▶ [Enunciado 1]: Indique se cada afirmação está de acordo com o texto sobre o Notel e responda sim ou não, citando as palavras exatas do texto que decidem a resposta. (a) O Notel abre as portas das oito da noite às oito da manhã. (b) No Notel, os toxicodependentes recebem terapias de reabilitação. (c) À entrada, as pessoas acolhidas são sujeitas a revistas corporais da polícia.
▶ [Enunciado 2]: Segundo o texto sobre o Notel, em que cidade e país fica este projeto?
▶ [Enunciado 3]: Enumere tudo o que, segundo o texto sobre o Notel, os hóspedes encontram no "lar quente e amigo".

▶ [Documento de origem]:
□ □ □ □ □

Não é gralha. É mesmo assim. Não é Natal, mas é muito parecido. Notel é o nome de um projeto espiritano, no centro de Colónia, na Alemanha. Das oito da noite às oito da manhã, todos os dias do ano, há mais de 30 anos, abre as suas portas para acolher toxicodependentes em situação de sem-abrigo. À entrada, estes são convidados a esvaziar os seus bolsos de quaisquer drogas. Um controlo simples e falível, longe das revistas corporais da polícia. São também convidados a deixar lá fora comportamentos violentos e destrutivos. Quem os acolhe lá dentro, também é convidado a esvaziar os seus bolsos de sentimentos paternalistas e a deixar lá fora qualquer olhar de preconceito ou julgamento. Os toxicodependentes, que todos os dias têm de viver a experiência de estar na margem da rua e da sociedade, são aqui acolhidos incondicionalmente como hóspedes e vêem a sua dignidade respeitada. Tão simples como isso. Não encontram aqui terapias de reabilitação, psicólogos profissionais ou apoio médico que vá muito para além de tratar alguma ferida mais superficial. Apenas um lar quente e amigo. Um banho, uma refeição quente, dois dedos de conversa, um momento de lazer, uma cama para dormir, artigos de higiene, roupa lavada. Tão simples como isso.

□ □ □ □ □

▶ [Registos extraídos]:

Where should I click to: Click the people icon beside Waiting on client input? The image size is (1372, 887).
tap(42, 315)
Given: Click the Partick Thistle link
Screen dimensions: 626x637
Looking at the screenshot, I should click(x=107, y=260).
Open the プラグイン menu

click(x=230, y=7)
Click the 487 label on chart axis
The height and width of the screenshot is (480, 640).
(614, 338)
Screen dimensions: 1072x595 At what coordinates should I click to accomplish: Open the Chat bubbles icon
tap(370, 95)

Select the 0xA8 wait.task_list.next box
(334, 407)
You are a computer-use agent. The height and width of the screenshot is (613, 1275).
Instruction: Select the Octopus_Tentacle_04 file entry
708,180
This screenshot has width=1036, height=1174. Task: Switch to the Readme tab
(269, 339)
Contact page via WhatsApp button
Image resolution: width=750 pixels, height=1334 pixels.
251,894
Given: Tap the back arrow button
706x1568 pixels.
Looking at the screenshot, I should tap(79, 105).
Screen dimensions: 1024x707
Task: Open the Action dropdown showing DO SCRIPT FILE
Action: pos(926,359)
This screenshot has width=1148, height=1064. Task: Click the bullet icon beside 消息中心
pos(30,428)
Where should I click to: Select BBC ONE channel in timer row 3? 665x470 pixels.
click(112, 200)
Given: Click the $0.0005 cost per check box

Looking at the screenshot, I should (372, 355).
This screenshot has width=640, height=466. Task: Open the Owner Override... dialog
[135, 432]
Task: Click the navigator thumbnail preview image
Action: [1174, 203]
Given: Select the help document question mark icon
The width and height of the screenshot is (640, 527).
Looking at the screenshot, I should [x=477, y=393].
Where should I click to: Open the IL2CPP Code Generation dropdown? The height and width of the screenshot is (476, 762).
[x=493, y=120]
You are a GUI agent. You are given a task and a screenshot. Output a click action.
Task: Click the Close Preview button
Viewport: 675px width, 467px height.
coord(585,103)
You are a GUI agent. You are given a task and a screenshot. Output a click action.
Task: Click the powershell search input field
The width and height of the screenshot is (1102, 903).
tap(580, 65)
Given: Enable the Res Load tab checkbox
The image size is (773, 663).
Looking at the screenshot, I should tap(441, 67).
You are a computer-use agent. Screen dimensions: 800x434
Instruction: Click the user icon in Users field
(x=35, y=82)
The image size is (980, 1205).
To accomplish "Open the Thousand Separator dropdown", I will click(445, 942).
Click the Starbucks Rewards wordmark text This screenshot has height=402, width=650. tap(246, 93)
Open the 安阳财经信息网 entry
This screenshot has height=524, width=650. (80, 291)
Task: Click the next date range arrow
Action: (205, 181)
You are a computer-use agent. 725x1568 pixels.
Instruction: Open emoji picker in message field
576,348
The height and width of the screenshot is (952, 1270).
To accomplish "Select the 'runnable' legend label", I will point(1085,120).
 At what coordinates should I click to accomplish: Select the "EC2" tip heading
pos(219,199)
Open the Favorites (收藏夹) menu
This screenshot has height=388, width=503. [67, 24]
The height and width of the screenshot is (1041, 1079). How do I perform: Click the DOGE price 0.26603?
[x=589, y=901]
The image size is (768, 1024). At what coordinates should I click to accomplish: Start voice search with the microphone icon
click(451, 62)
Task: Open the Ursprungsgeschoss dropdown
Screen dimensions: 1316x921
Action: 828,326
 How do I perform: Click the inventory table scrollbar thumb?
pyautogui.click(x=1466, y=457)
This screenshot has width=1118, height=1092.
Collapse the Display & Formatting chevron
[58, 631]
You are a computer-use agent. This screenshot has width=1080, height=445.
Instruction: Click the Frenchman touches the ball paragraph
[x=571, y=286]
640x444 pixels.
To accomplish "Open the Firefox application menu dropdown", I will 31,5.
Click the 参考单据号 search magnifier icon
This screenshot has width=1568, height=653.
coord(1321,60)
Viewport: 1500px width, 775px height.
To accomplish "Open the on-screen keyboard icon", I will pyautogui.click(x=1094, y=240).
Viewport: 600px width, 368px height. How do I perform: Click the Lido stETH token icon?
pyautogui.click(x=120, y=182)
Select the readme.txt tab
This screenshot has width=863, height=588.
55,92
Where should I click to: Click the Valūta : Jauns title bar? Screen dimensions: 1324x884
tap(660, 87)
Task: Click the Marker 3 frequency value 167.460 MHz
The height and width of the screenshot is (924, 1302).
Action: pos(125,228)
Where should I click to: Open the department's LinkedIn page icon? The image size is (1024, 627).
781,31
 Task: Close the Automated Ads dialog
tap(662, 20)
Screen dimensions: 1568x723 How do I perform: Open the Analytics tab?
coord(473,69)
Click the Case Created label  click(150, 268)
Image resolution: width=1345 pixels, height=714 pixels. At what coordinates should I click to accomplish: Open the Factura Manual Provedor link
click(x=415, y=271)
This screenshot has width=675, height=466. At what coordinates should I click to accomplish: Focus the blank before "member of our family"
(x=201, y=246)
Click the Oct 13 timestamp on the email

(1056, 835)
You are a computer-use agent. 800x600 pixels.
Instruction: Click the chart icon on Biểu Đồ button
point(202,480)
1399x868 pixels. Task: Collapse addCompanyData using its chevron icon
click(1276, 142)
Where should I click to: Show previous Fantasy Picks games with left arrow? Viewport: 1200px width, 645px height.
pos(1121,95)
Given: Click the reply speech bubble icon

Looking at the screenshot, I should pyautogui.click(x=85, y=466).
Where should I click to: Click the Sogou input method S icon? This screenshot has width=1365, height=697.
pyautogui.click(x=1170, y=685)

□ □ □ □ □

▶ [Resposta escrita 1]:
(a) Sim: "Das oito da noite às oito da manhã, todos os dias do ano"
(b) Não: "Não encontram aqui terapias de reabilitação"
(c) Não: "Um controlo simples e falível, longe das revistas corporais da polícia."

▶ [Resposta escrita 2]: Fica no centro de Colónia, na Alemanha.

▶ [Resposta escrita 3]:
- Um banho
- Uma refeição quente
- Dois dedos de conversa
- Um momento de lazer
- Uma cama para dormir
- Artigos de higiene
- Roupa lavada